_EXERCISE BRIEF_
Copy the listing exactly as given. Omit every picture.

_PROVIDED ENTRIES_

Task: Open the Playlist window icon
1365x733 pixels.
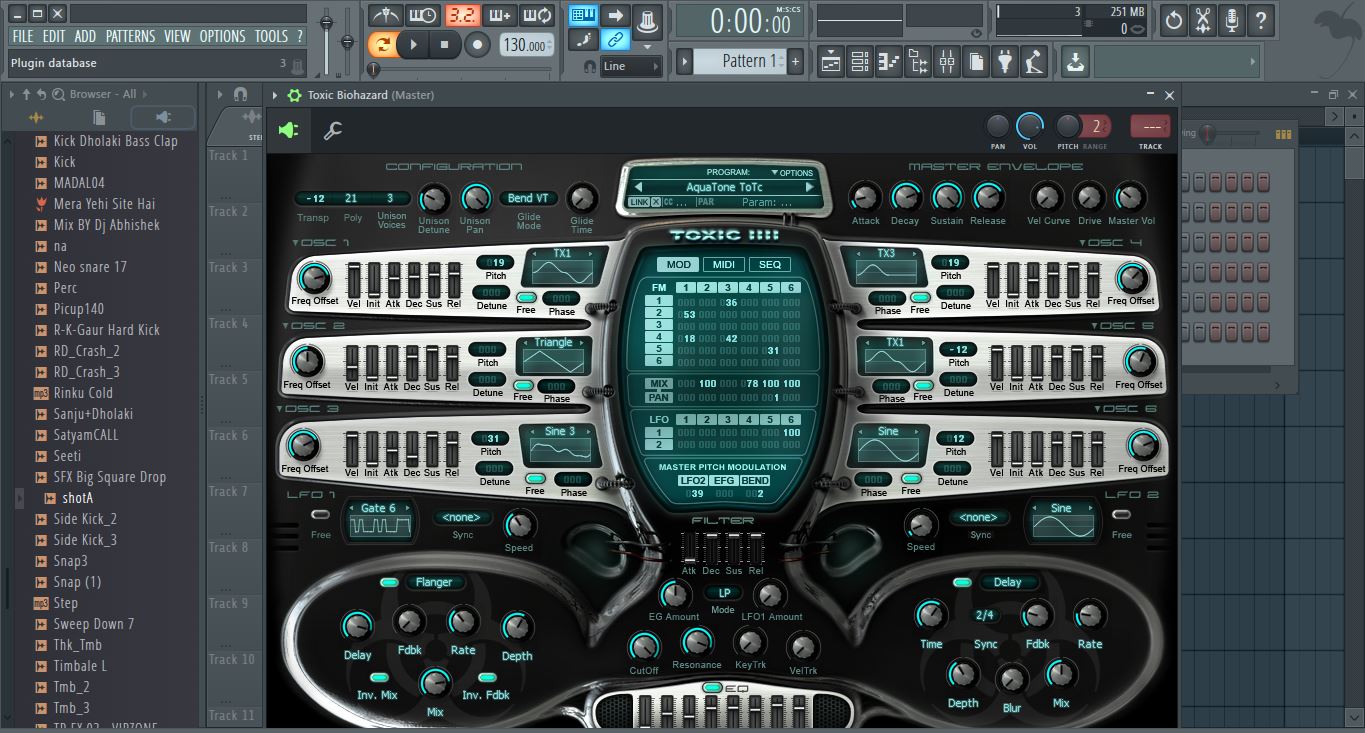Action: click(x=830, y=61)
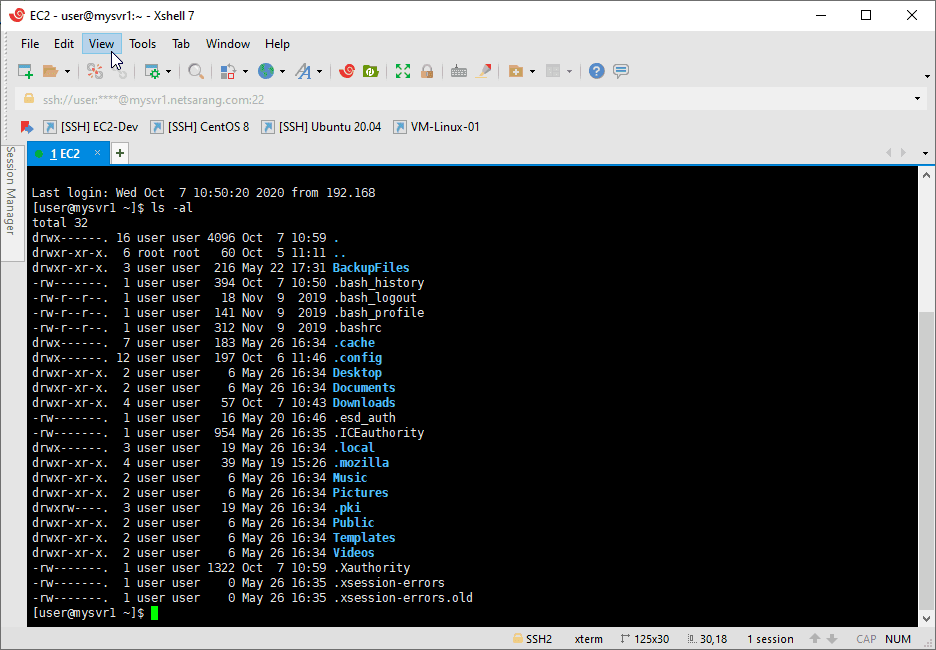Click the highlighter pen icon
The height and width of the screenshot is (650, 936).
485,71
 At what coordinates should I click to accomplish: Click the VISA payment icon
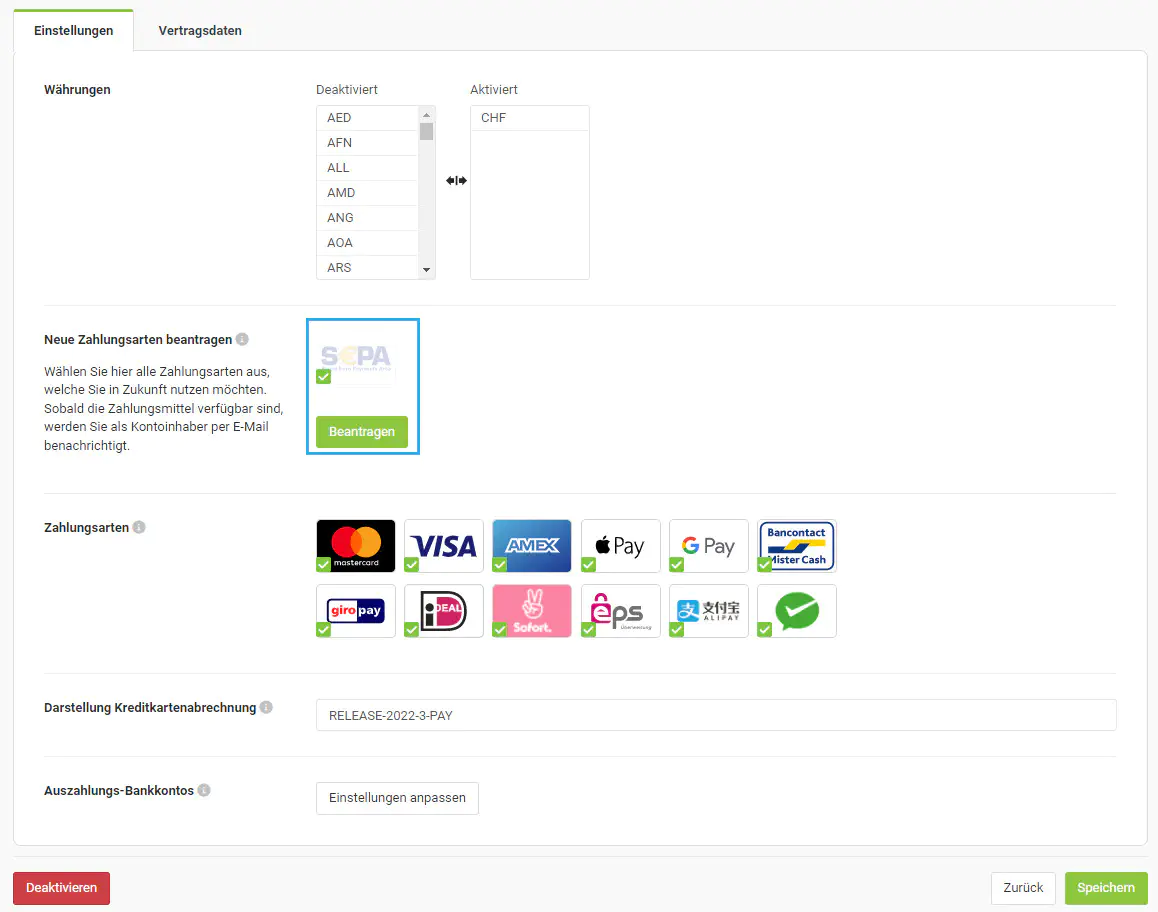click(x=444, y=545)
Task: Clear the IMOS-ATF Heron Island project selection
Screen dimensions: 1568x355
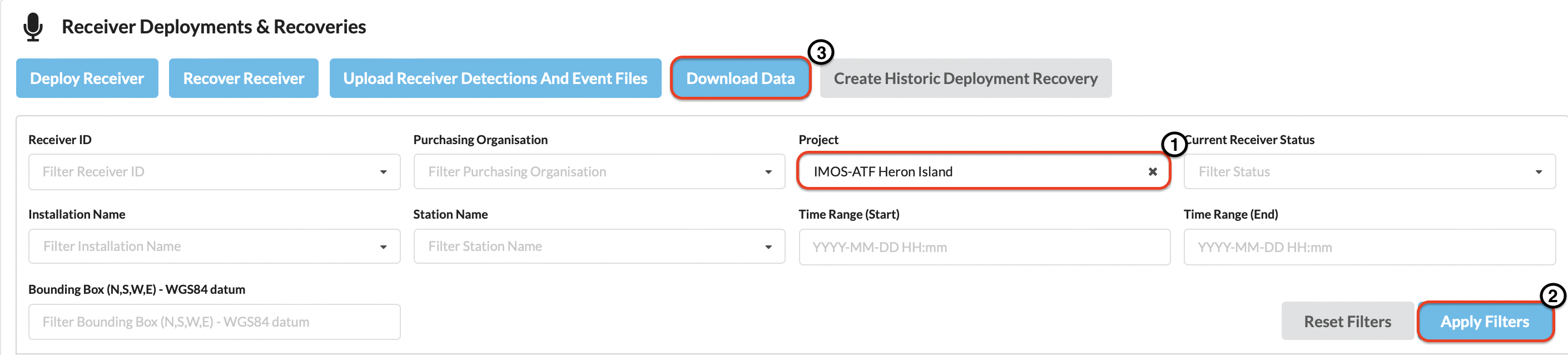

_PROBLEM SOLUTION_
Task: Open the Playlist window icon
1365x733 pixels.
Action: click(x=830, y=61)
Click the highlighter pen icon
The height and width of the screenshot is (650, 936).
485,71
 At what coordinates should I click to accomplish: Click the VISA payment icon
click(x=444, y=545)
Task: Clear the IMOS-ATF Heron Island project selection
Screen dimensions: 1568x355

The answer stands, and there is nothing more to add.